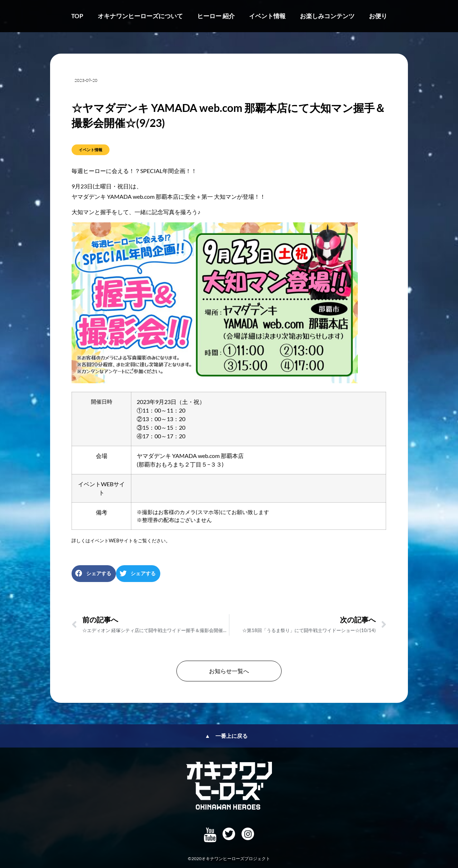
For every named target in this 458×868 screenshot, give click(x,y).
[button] (94, 573)
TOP (77, 16)
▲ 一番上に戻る (226, 736)
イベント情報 (267, 16)
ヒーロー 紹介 (216, 16)
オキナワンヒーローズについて (140, 16)
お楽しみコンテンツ (327, 16)
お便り (378, 16)
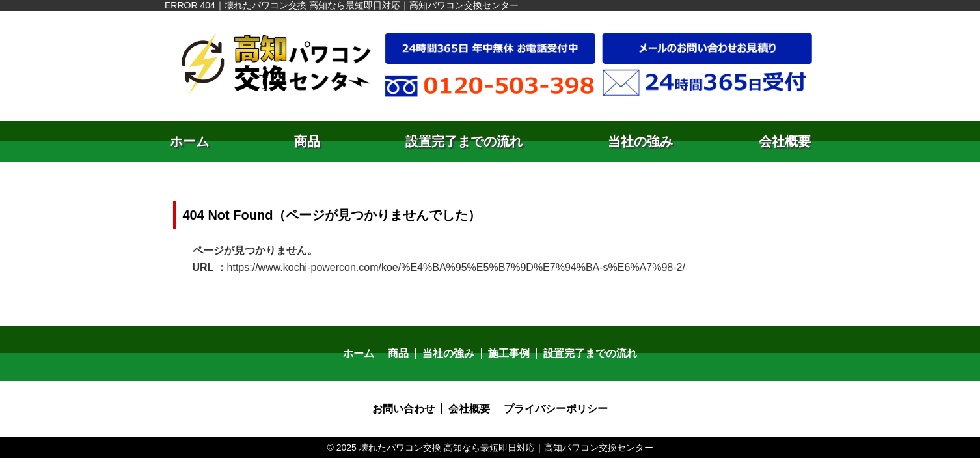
_ _ _
• [Exercise objective] List every line in the entries above that contains the string "target".

• [Reply]
For every named target in this 458×868 screenshot, give click(x,y).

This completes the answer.